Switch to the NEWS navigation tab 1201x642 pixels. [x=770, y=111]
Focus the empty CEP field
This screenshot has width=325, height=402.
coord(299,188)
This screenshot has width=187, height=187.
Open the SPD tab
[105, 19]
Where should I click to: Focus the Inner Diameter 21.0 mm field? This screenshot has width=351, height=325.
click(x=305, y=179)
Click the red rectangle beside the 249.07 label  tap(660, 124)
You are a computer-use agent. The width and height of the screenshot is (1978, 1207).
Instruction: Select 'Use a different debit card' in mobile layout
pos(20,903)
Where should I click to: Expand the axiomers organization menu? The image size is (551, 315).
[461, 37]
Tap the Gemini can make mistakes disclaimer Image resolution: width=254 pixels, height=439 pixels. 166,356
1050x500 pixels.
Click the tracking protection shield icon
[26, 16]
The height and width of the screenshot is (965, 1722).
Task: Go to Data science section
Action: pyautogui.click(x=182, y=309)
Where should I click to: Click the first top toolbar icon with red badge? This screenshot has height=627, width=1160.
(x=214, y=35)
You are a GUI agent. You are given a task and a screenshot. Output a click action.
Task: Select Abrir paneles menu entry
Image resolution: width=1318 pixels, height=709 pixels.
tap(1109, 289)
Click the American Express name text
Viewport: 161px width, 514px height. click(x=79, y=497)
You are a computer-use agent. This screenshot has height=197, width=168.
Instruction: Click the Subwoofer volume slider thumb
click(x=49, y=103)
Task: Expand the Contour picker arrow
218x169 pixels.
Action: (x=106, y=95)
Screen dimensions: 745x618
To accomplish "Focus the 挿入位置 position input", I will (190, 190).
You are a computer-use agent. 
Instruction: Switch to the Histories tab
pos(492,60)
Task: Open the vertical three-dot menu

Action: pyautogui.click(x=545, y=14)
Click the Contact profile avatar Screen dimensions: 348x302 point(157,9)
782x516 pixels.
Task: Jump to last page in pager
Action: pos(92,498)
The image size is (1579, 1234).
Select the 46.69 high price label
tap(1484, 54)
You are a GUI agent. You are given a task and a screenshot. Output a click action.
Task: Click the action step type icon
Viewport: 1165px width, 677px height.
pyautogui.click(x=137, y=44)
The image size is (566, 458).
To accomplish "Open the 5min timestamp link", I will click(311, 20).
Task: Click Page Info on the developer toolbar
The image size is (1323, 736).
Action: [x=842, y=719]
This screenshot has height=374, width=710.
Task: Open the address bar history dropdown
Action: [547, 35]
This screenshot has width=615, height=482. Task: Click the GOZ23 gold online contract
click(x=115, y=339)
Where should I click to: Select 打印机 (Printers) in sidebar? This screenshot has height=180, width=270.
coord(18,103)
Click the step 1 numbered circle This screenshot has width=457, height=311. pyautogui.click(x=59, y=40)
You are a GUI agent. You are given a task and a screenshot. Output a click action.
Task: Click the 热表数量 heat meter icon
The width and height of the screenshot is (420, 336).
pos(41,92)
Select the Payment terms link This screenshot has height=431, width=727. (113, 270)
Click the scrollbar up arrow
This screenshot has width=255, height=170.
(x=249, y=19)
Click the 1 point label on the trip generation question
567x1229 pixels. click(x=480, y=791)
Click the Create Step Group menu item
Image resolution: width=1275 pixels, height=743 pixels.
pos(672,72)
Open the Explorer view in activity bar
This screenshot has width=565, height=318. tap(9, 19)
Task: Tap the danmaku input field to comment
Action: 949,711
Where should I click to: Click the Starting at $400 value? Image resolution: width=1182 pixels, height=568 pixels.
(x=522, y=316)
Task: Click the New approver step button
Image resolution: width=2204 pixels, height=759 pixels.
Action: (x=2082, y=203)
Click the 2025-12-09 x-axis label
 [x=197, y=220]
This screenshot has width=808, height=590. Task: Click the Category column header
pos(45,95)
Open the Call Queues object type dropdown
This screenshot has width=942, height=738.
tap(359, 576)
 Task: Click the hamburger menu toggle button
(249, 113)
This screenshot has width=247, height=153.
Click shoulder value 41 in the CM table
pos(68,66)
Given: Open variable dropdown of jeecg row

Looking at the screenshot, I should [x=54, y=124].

====

Copy every one of the items above word for word.

OUTPUT FOR THIS EXERCISE
Switch to the NEWS navigation tab 1201x642 pixels. [x=770, y=111]
Focus the empty CEP field
This screenshot has width=325, height=402.
coord(299,188)
This screenshot has width=187, height=187.
Open the SPD tab
[105, 19]
Where should I click to: Focus the Inner Diameter 21.0 mm field? This screenshot has width=351, height=325.
click(x=305, y=179)
Click the red rectangle beside the 249.07 label  tap(660, 124)
You are a computer-use agent. The width and height of the screenshot is (1978, 1207).
Instruction: Select 'Use a different debit card' in mobile layout
pos(20,903)
Where should I click to: Expand the axiomers organization menu? The image size is (551, 315).
[461, 37]
Tap the Gemini can make mistakes disclaimer Image resolution: width=254 pixels, height=439 pixels. 166,356
1050x500 pixels.
Click the tracking protection shield icon
[26, 16]
The height and width of the screenshot is (965, 1722).
Task: Go to Data science section
Action: pyautogui.click(x=182, y=309)
Where should I click to: Click the first top toolbar icon with red badge? This screenshot has height=627, width=1160.
(x=214, y=35)
You are a GUI agent. You are given a task and a screenshot. Output a click action.
Task: Select Abrir paneles menu entry
Image resolution: width=1318 pixels, height=709 pixels.
tap(1109, 289)
Click the American Express name text
Viewport: 161px width, 514px height. click(x=79, y=497)
You are a computer-use agent. This screenshot has height=197, width=168.
Instruction: Click the Subwoofer volume slider thumb
click(x=49, y=103)
Task: Expand the Contour picker arrow
218x169 pixels.
Action: (x=106, y=95)
Screen dimensions: 745x618
To accomplish "Focus the 挿入位置 position input", I will (190, 190).
You are a computer-use agent. 
Instruction: Switch to the Histories tab
pos(492,60)
Task: Open the vertical three-dot menu

Action: pyautogui.click(x=545, y=14)
Click the Contact profile avatar Screen dimensions: 348x302 point(157,9)
782x516 pixels.
Task: Jump to last page in pager
Action: pos(92,498)
The image size is (1579, 1234).
Select the 46.69 high price label
tap(1484, 54)
You are a GUI agent. You are given a task and a screenshot. Output a click action.
Task: Click the action step type icon
Viewport: 1165px width, 677px height.
pyautogui.click(x=137, y=44)
The image size is (566, 458).
To accomplish "Open the 5min timestamp link", I will click(311, 20).
Task: Click Page Info on the developer toolbar
The image size is (1323, 736).
Action: [x=842, y=719]
This screenshot has height=374, width=710.
Task: Open the address bar history dropdown
Action: [547, 35]
This screenshot has width=615, height=482. Task: Click the GOZ23 gold online contract
click(x=115, y=339)
Where should I click to: Select 打印机 (Printers) in sidebar? This screenshot has height=180, width=270.
coord(18,103)
Click the step 1 numbered circle This screenshot has width=457, height=311. pyautogui.click(x=59, y=40)
You are a GUI agent. You are given a task and a screenshot. Output a click action.
Task: Click the 热表数量 heat meter icon
The width and height of the screenshot is (420, 336).
pos(41,92)
Select the Payment terms link This screenshot has height=431, width=727. (113, 270)
Click the scrollbar up arrow
This screenshot has width=255, height=170.
(x=249, y=19)
Click the 1 point label on the trip generation question
567x1229 pixels. click(x=480, y=791)
Click the Create Step Group menu item
Image resolution: width=1275 pixels, height=743 pixels.
pos(672,72)
Open the Explorer view in activity bar
This screenshot has width=565, height=318. tap(9, 19)
Task: Tap the danmaku input field to comment
Action: 949,711
Where should I click to: Click the Starting at $400 value? Image resolution: width=1182 pixels, height=568 pixels.
(x=522, y=316)
Task: Click the New approver step button
Image resolution: width=2204 pixels, height=759 pixels.
Action: (x=2082, y=203)
Click the 2025-12-09 x-axis label
 [x=197, y=220]
This screenshot has width=808, height=590. Task: Click the Category column header
pos(45,95)
Open the Call Queues object type dropdown
This screenshot has width=942, height=738.
tap(359, 576)
 Task: Click the hamburger menu toggle button
(249, 113)
This screenshot has width=247, height=153.
Click shoulder value 41 in the CM table
pos(68,66)
Given: Open variable dropdown of jeecg row

Looking at the screenshot, I should [x=54, y=124].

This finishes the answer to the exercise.